Segment Start: Data to process

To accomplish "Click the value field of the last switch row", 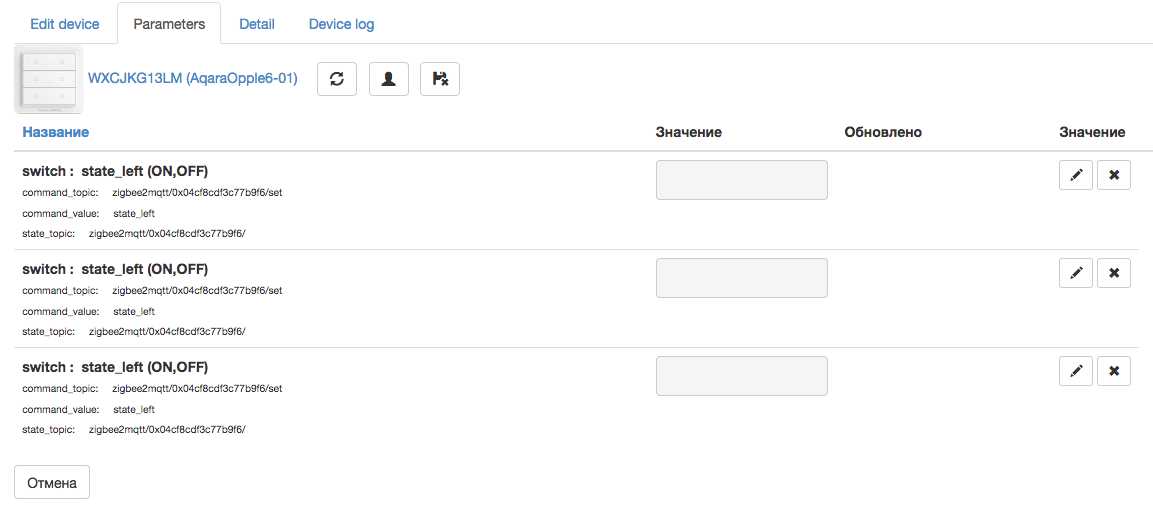I will 741,376.
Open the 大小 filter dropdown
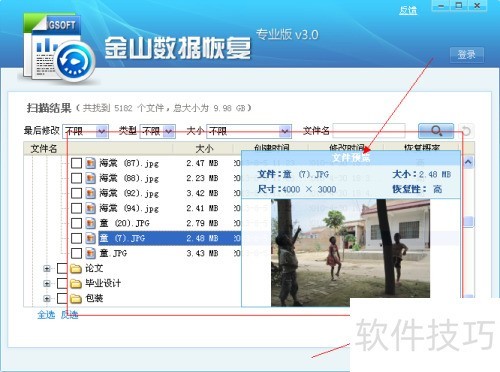The image size is (500, 372). 249,131
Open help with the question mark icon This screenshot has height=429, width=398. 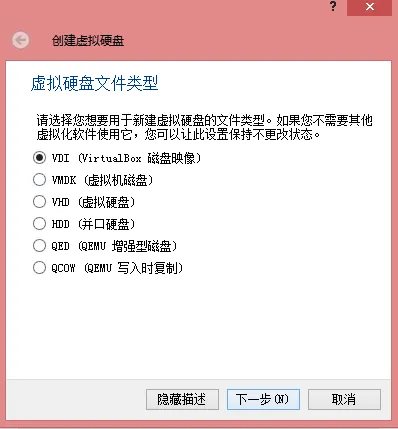point(333,7)
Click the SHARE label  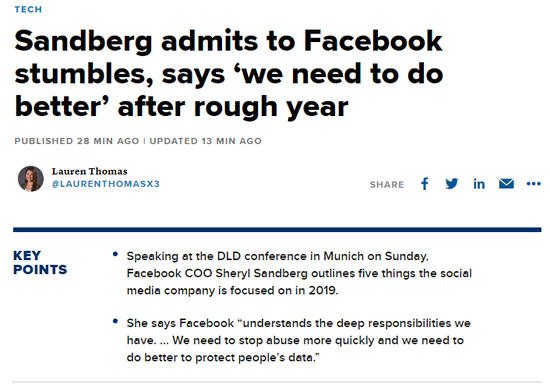click(x=387, y=185)
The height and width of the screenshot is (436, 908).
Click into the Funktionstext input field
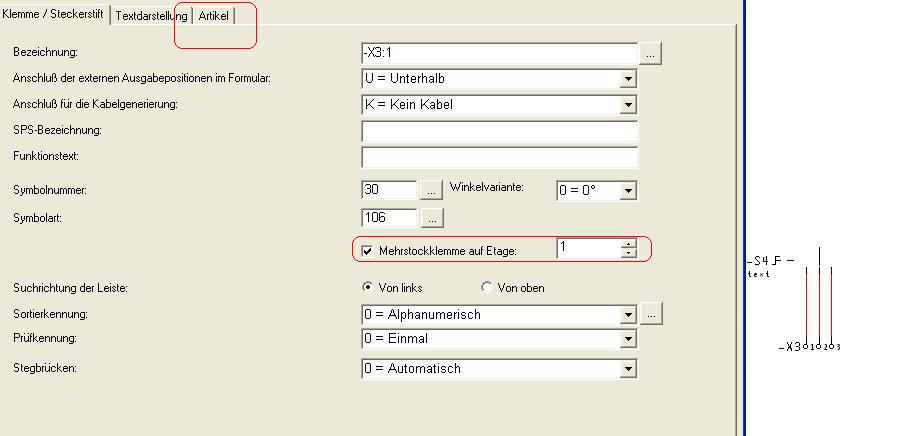coord(500,157)
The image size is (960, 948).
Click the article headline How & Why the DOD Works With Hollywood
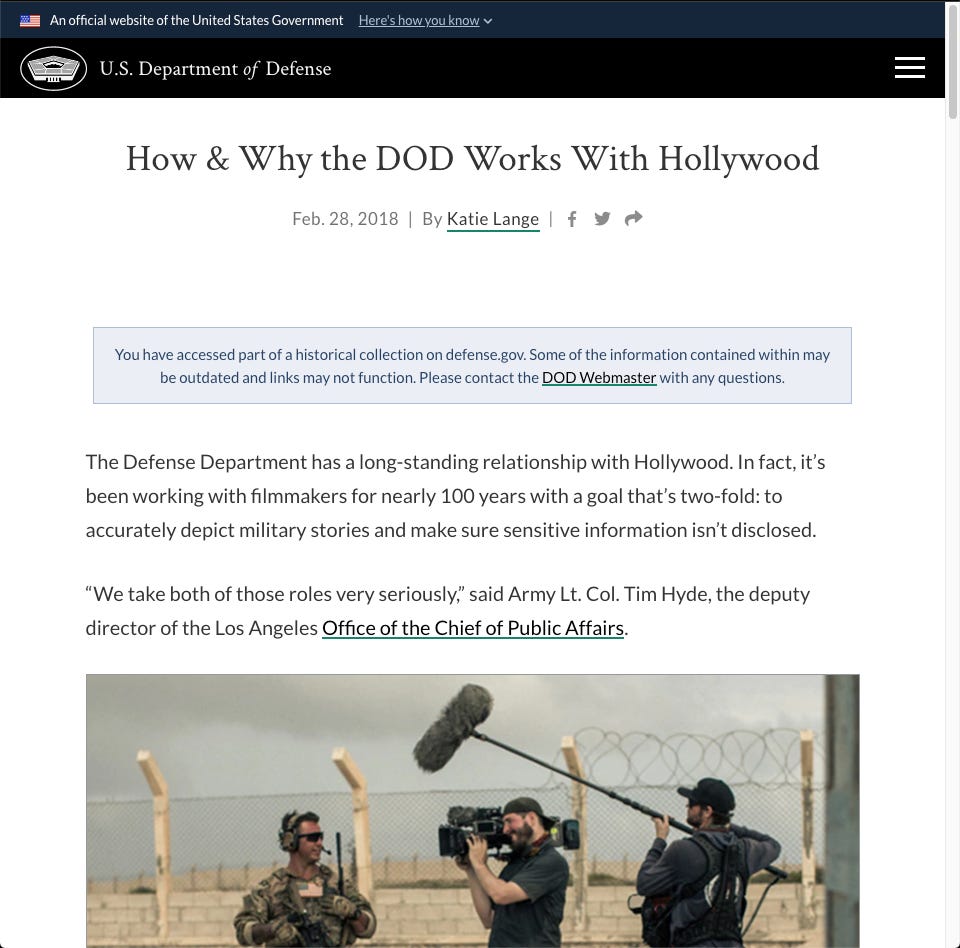(472, 158)
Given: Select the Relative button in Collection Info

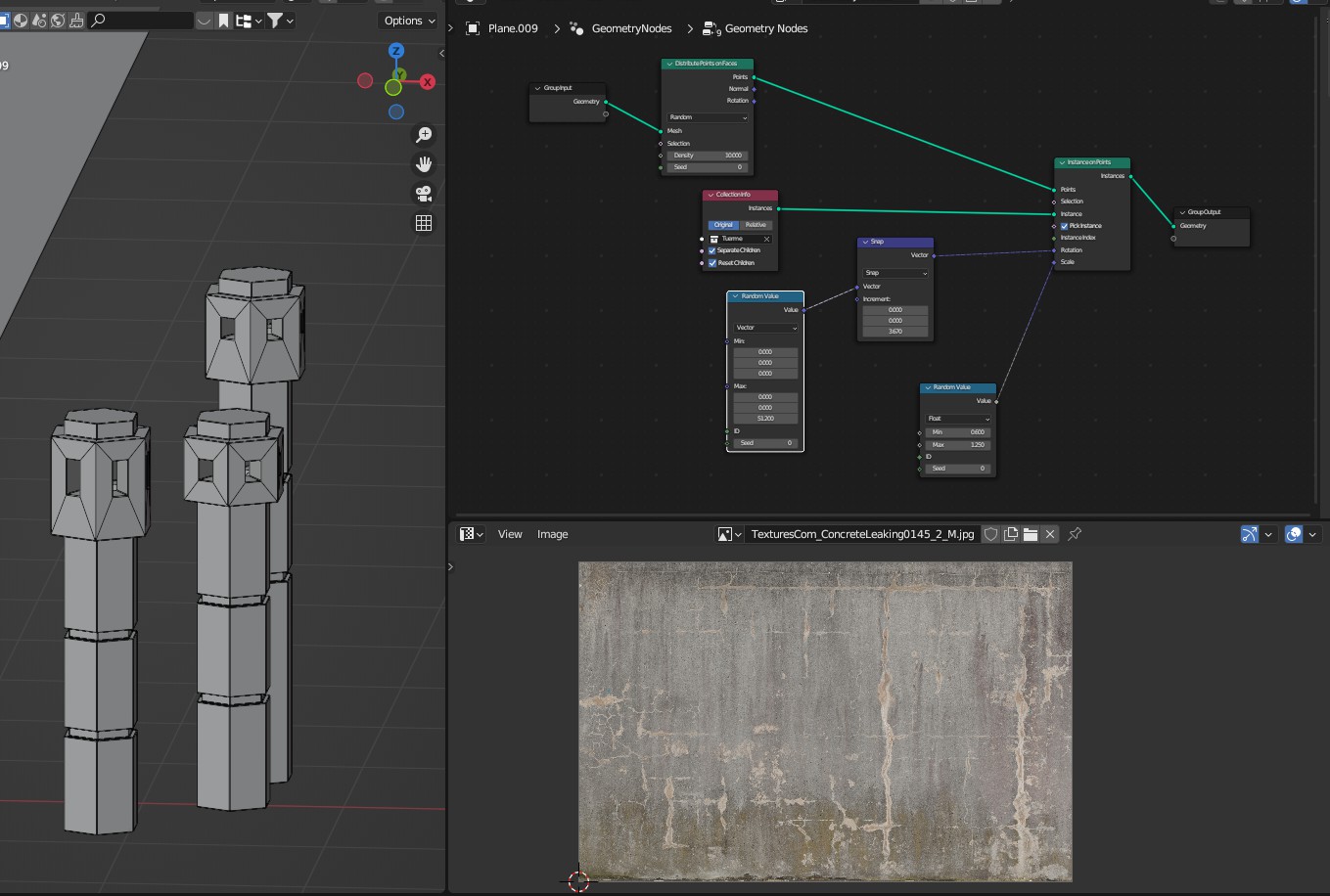Looking at the screenshot, I should pos(756,225).
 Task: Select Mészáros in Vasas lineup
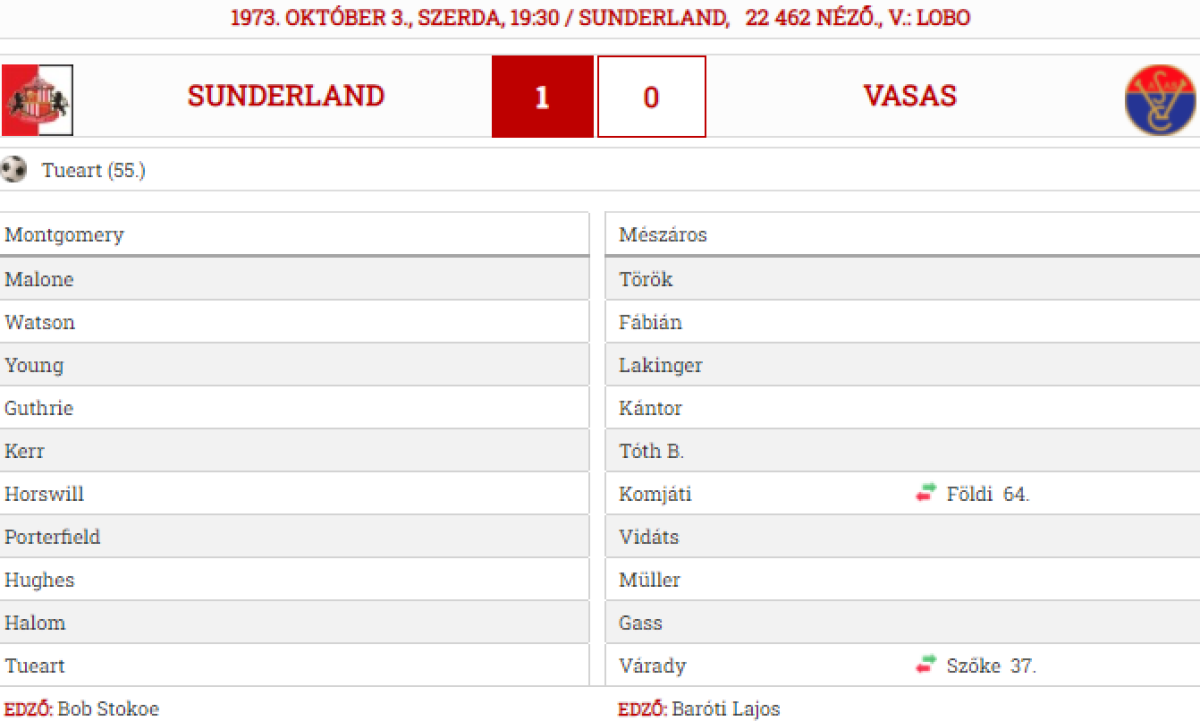coord(662,235)
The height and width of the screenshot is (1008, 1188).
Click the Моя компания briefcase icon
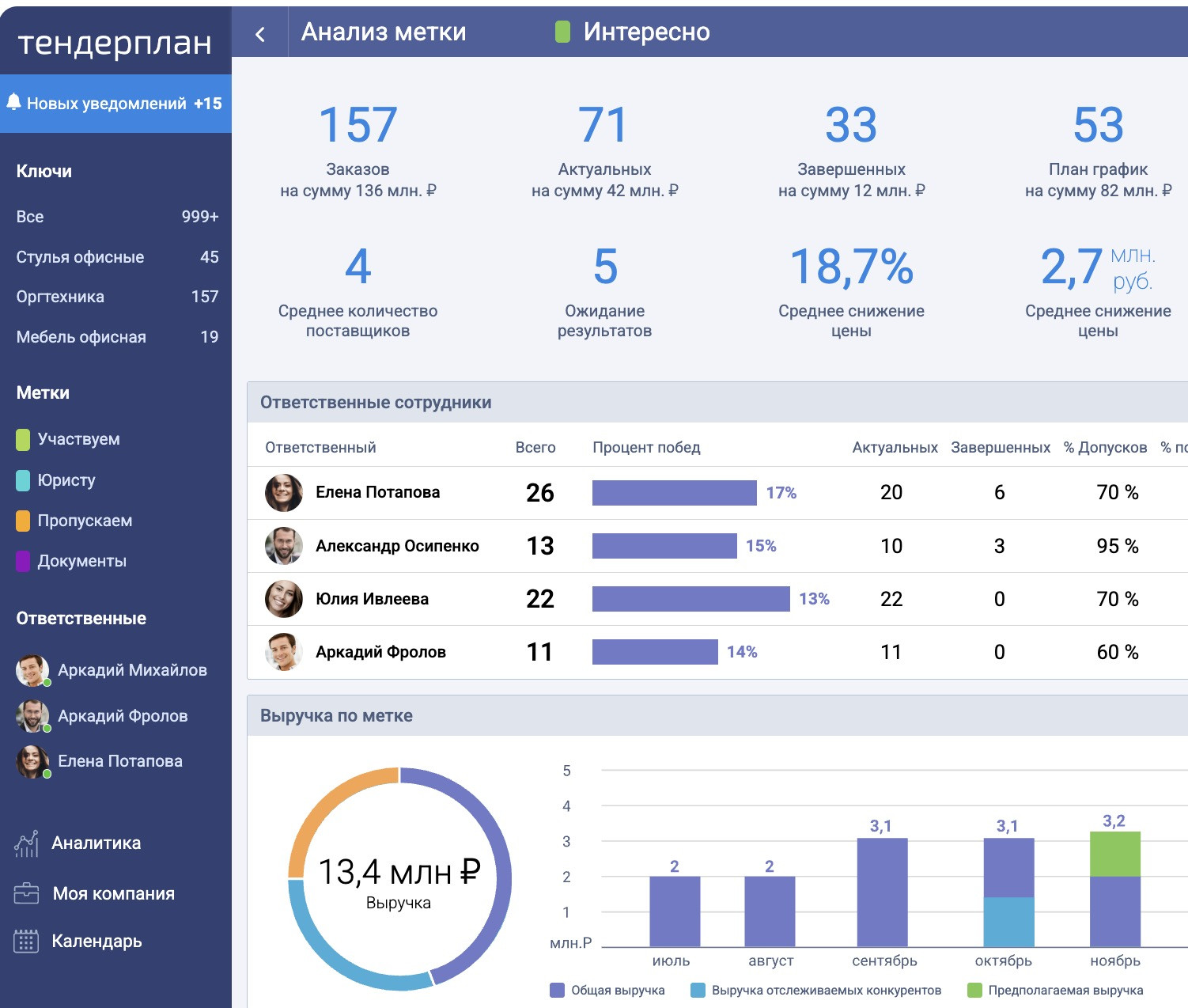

Segment End: Data to process

§ **Problem details**
Starting with the line that contains "Given: Select the" and ending with the last line of the data above, transcribe exactly those lines and no others, without pictures.

§ **Response**
Given: Select the Relative button in Collection Info

Looking at the screenshot, I should pos(756,225).
 Task: Select Mészáros in Vasas lineup
coord(662,235)
The height and width of the screenshot is (1008, 1188).
Click the Моя компания briefcase icon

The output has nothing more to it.